# Data extracted from a collection
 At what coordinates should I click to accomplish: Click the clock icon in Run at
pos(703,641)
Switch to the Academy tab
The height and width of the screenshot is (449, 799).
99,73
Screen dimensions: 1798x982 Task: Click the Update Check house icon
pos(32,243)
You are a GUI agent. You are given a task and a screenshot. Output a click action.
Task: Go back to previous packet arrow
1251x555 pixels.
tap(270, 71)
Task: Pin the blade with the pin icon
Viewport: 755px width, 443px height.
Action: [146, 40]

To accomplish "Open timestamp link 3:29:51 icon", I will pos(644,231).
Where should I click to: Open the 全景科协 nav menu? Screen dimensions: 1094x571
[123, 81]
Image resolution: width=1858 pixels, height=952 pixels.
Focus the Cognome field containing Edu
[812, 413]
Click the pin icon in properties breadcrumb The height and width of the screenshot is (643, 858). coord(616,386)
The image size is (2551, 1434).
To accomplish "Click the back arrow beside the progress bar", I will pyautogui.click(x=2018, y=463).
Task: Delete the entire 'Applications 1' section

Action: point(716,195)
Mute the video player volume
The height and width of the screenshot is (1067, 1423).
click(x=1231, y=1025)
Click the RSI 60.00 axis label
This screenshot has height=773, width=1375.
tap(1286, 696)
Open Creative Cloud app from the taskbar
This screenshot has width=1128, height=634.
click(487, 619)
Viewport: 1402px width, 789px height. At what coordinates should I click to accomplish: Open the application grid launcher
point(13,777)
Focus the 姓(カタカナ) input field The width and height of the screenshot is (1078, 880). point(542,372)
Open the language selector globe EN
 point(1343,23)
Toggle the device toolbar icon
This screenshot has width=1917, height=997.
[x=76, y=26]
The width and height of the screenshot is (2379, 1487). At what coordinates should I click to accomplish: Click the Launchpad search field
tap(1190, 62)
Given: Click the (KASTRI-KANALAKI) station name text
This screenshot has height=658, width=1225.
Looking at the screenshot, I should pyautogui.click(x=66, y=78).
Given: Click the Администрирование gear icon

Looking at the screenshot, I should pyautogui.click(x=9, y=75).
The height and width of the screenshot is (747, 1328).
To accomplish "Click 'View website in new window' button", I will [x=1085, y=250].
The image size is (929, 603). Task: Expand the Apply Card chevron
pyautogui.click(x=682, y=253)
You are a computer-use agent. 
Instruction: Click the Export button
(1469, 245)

# What is being asked
All the records above need to be transcribed exactly and in full.

# Solution to this problem
 At what coordinates should I click to accomplish: Click the clock icon in Run at
pos(703,641)
Switch to the Academy tab
The height and width of the screenshot is (449, 799).
99,73
Screen dimensions: 1798x982 Task: Click the Update Check house icon
pos(32,243)
You are a GUI agent. You are given a task and a screenshot. Output a click action.
Task: Go back to previous packet arrow
1251x555 pixels.
tap(270, 71)
Task: Pin the blade with the pin icon
Viewport: 755px width, 443px height.
Action: [146, 40]

To accomplish "Open timestamp link 3:29:51 icon", I will pos(644,231).
Where should I click to: Open the 全景科协 nav menu? Screen dimensions: 1094x571
[123, 81]
Image resolution: width=1858 pixels, height=952 pixels.
Focus the Cognome field containing Edu
[812, 413]
Click the pin icon in properties breadcrumb The height and width of the screenshot is (643, 858). coord(616,386)
The image size is (2551, 1434).
To accomplish "Click the back arrow beside the progress bar", I will pyautogui.click(x=2018, y=463).
Task: Delete the entire 'Applications 1' section

Action: point(716,195)
Mute the video player volume
The height and width of the screenshot is (1067, 1423).
click(x=1231, y=1025)
Click the RSI 60.00 axis label
This screenshot has height=773, width=1375.
tap(1286, 696)
Open Creative Cloud app from the taskbar
This screenshot has width=1128, height=634.
click(487, 619)
Viewport: 1402px width, 789px height. At what coordinates should I click to accomplish: Open the application grid launcher
point(13,777)
Focus the 姓(カタカナ) input field The width and height of the screenshot is (1078, 880). point(542,372)
Open the language selector globe EN
 point(1343,23)
Toggle the device toolbar icon
This screenshot has width=1917, height=997.
[x=76, y=26]
The width and height of the screenshot is (2379, 1487). At what coordinates should I click to accomplish: Click the Launchpad search field
tap(1190, 62)
Given: Click the (KASTRI-KANALAKI) station name text
This screenshot has height=658, width=1225.
Looking at the screenshot, I should pyautogui.click(x=66, y=78).
Given: Click the Администрирование gear icon

Looking at the screenshot, I should pyautogui.click(x=9, y=75).
The height and width of the screenshot is (747, 1328).
To accomplish "Click 'View website in new window' button", I will [x=1085, y=250].
The image size is (929, 603). Task: Expand the Apply Card chevron
pyautogui.click(x=682, y=253)
You are a computer-use agent. 
Instruction: Click the Export button
(1469, 245)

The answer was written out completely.